Statistical functions generally support the NMath types DoubleVector and DoubleMatrix, as well as native arrays of doubles. In many cases, these types are sufficient for storing and manipulating your statistical data. However, they suffer from two limitations: they can only store numeric data, and they have limited support for adding, inserting, removing, and reordering data. Because the underlying data is an array of doubles, data must be copied to new storage every time manipulation operations such as these are performed.
For these reasons, NMath provides the DataFrame class which represents a two-dimensional data object consisting of a list of columns of the same length. Columns are themselves lists of different types of data: numeric, string, boolean, generic, and so on.

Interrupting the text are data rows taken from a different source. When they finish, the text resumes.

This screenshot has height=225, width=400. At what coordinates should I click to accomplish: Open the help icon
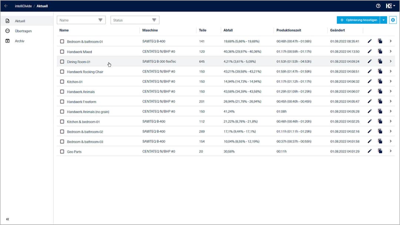click(378, 6)
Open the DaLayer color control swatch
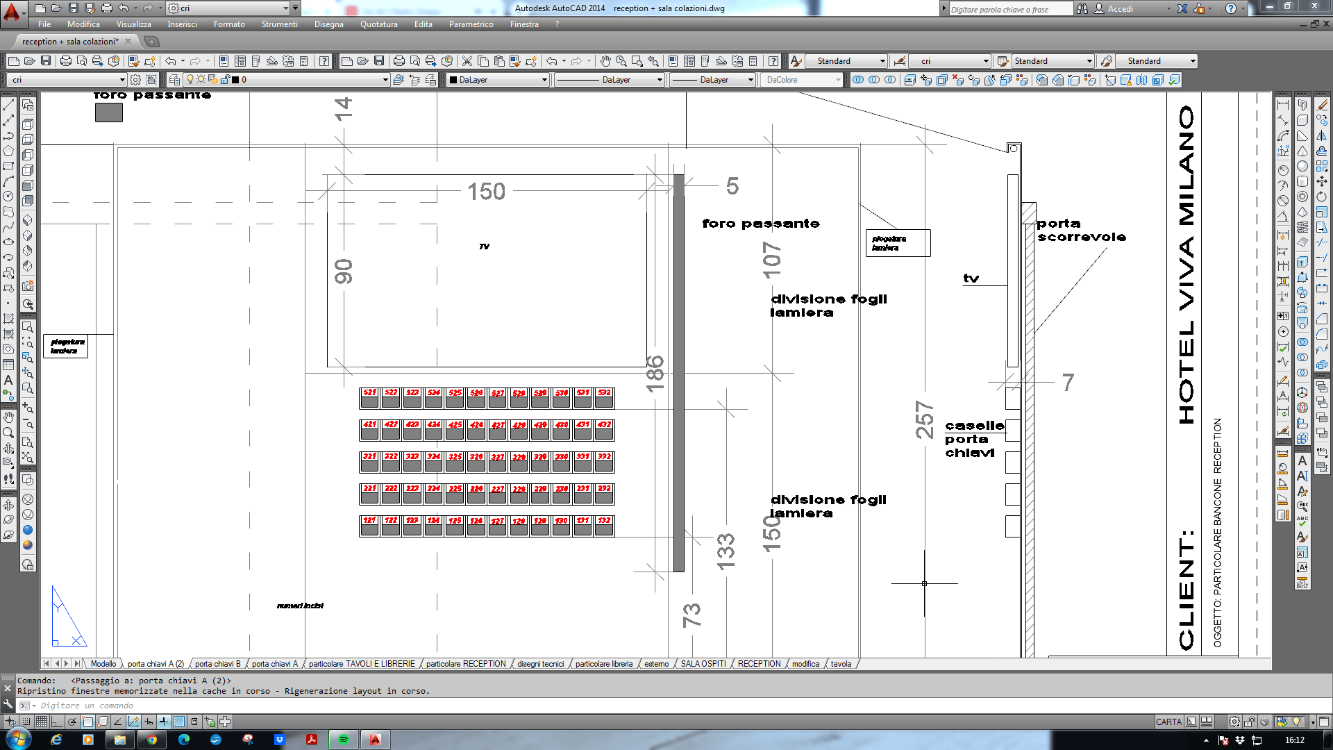The height and width of the screenshot is (750, 1333). point(498,80)
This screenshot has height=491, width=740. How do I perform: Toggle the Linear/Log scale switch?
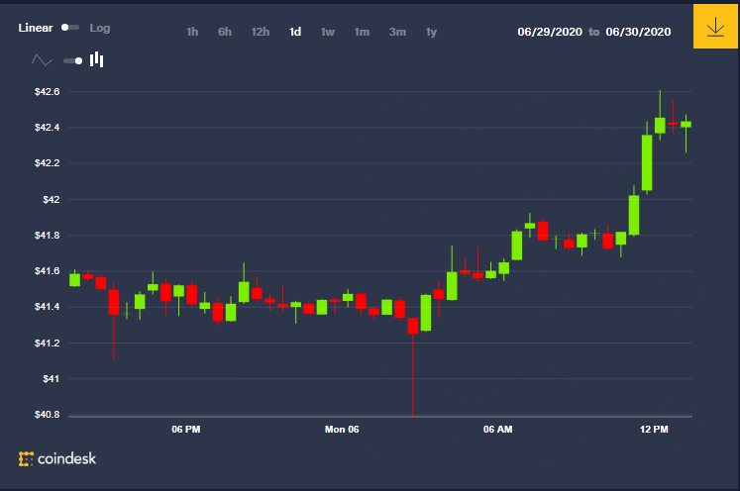point(70,28)
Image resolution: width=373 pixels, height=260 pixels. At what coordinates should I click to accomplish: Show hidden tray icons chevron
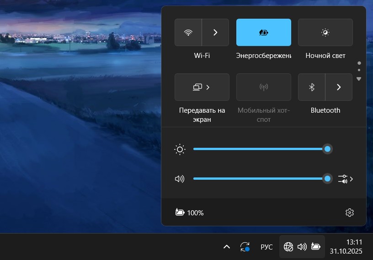click(x=226, y=247)
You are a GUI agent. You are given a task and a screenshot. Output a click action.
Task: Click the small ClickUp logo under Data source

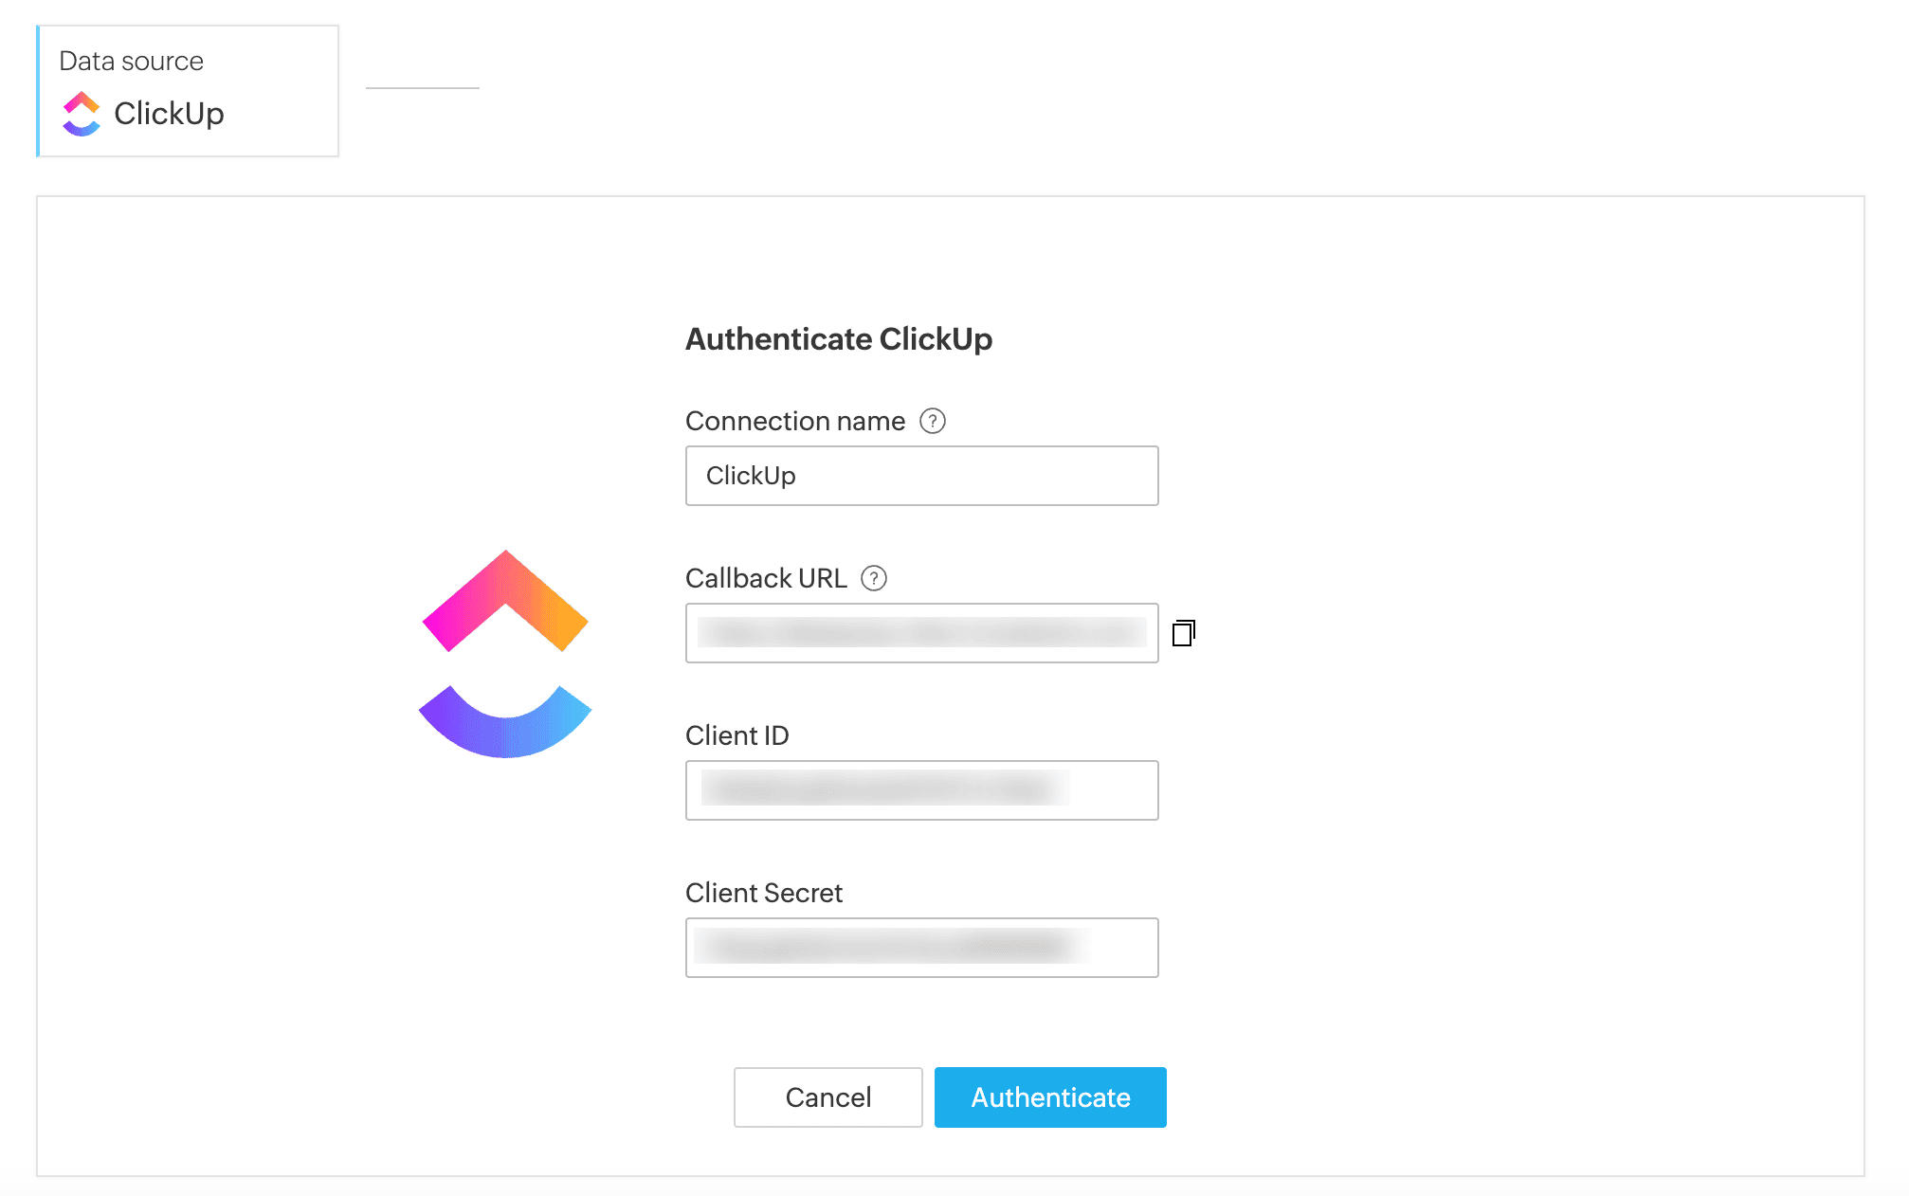point(82,114)
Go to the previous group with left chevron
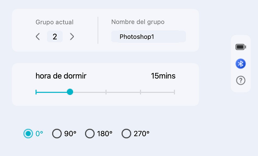This screenshot has height=156, width=258. click(38, 37)
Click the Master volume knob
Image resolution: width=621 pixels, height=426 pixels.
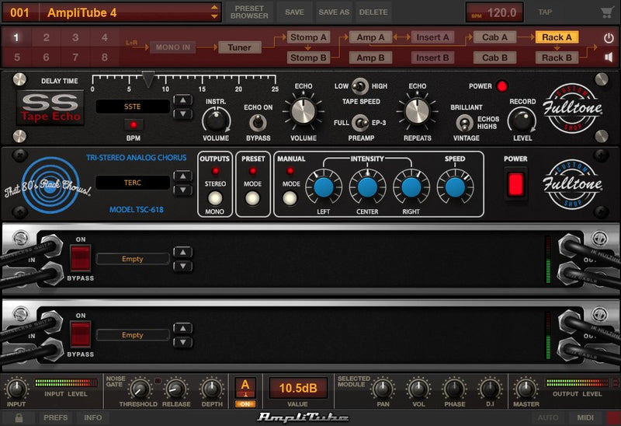526,388
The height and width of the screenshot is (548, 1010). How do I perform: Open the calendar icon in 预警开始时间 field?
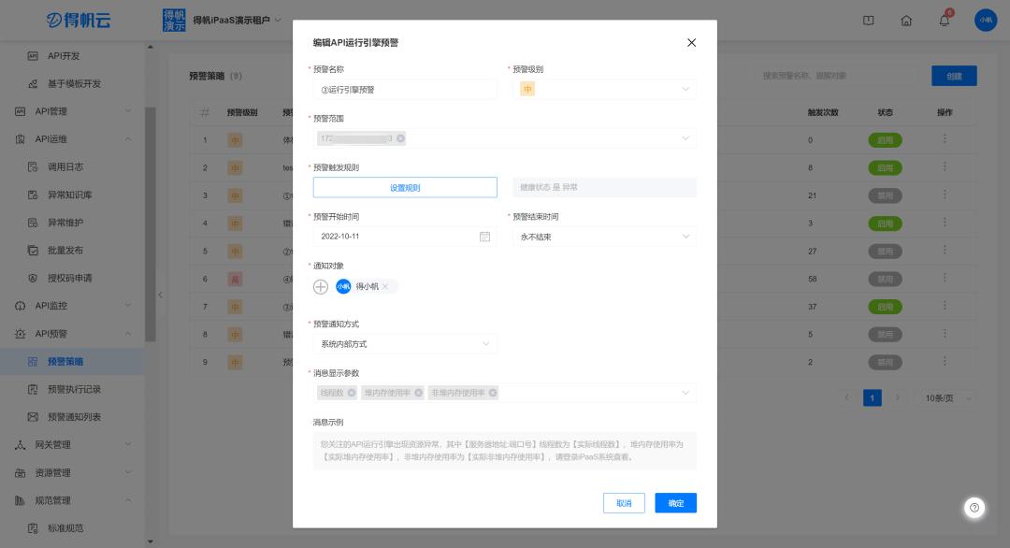[x=484, y=237]
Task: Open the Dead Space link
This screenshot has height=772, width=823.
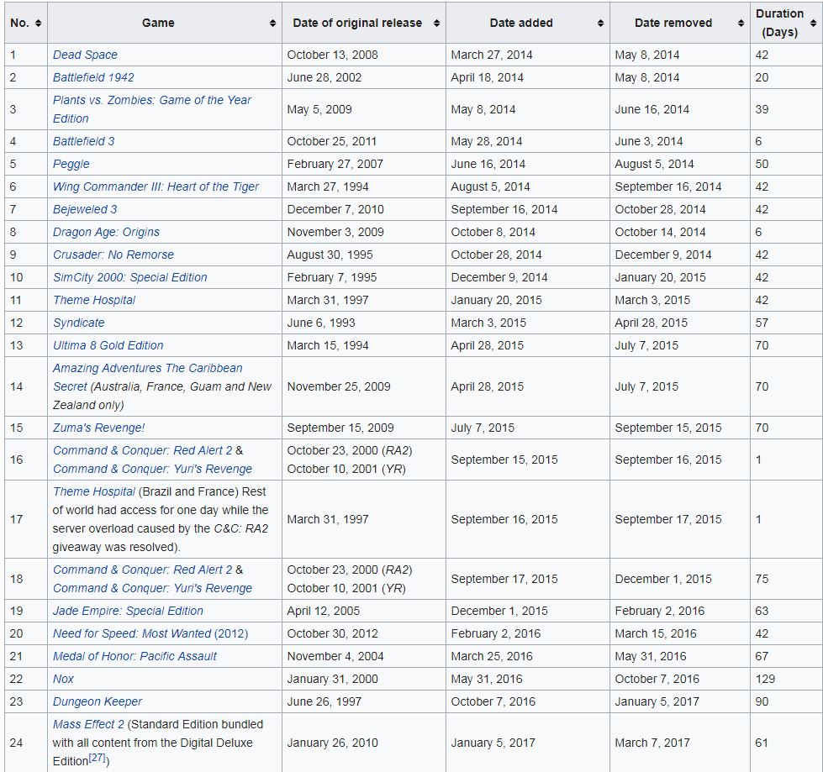Action: pos(85,55)
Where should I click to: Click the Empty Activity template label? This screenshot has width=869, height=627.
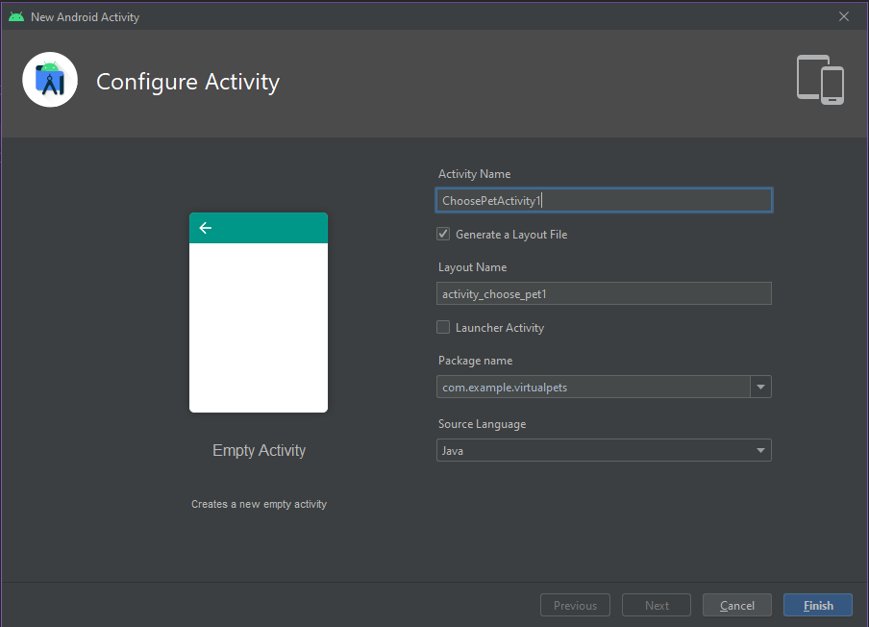[259, 450]
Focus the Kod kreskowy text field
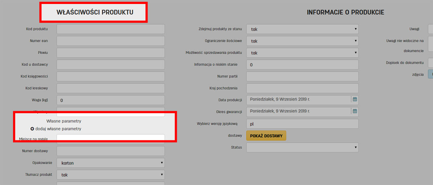 pyautogui.click(x=110, y=88)
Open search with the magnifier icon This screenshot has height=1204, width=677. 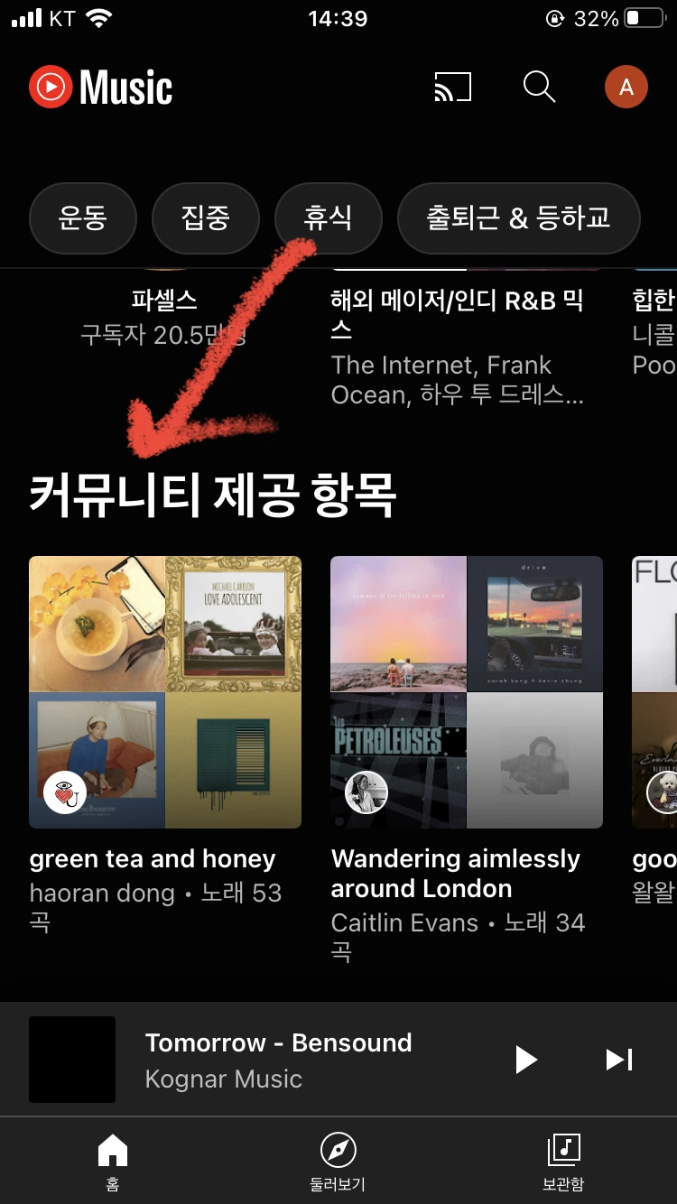539,88
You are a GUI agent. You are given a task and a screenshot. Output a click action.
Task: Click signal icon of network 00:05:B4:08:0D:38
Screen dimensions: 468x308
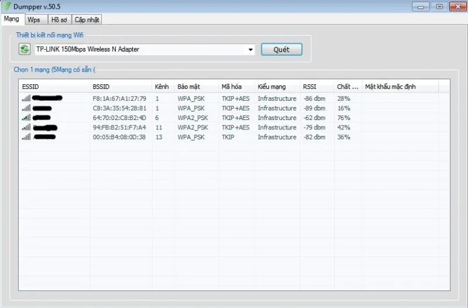(26, 137)
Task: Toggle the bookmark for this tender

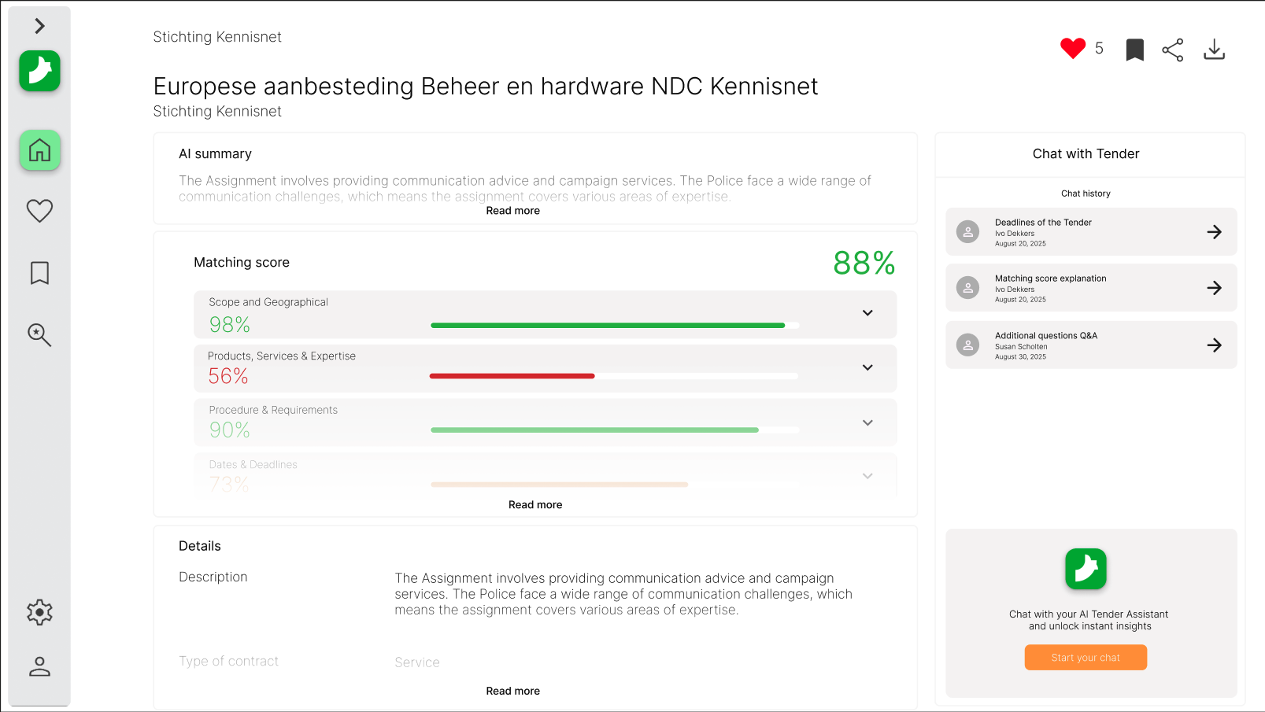Action: click(1134, 50)
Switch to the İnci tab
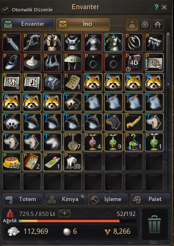This screenshot has width=174, height=246. [83, 25]
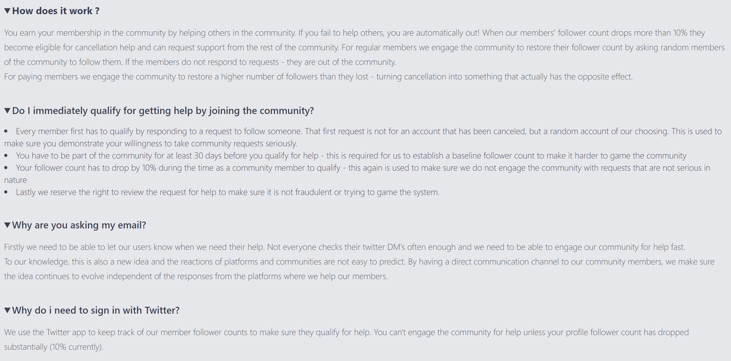Click the 'How does it work ?' heading

click(x=56, y=11)
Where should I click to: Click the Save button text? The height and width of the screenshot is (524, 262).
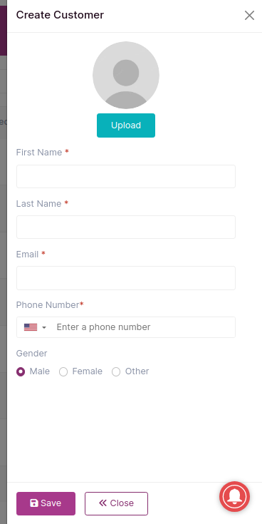click(x=51, y=503)
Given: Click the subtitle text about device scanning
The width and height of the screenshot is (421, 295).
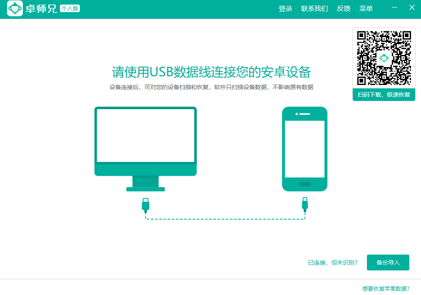Looking at the screenshot, I should [x=210, y=87].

Methods are provided for appending, inserting, removing, sorting, and permuting rows and columns in a data frame. Because the underlying data is in a list, elements can be added, removed, and reordered without having to copy all of the data to new storage.
A DataFrame can be viewed as a kind of virtual database table. Columns can be accessed by numeric index (0...n-1) or by a string name supplied at construction time. Rows can be accessed by numeric index (0...n-1) or by a key object. Column names and row keys do not need to be unique. For example, this output shows a formatted string representation of data from a sample data frame:
# State Weight Married
John Smith OR 165 true
Ruth Barnes WA 147 true
Jane Jones VT 115 false
Tim Travis AK 230 false
Betsy Young MA 130 true
Arthur Smith CA 152 false
Emma Allen OK 135 false
Roy Wilkenson WI 182 true
This data frame contains three columns: column 0, named State, contains string data; column 1, named Weight, contains integer data; column 2, named Married, contains boolean data. There are eight rows of data in this data frame, and the subjects' names are used as row keys.
This chapter describes how to use the DataFrame class.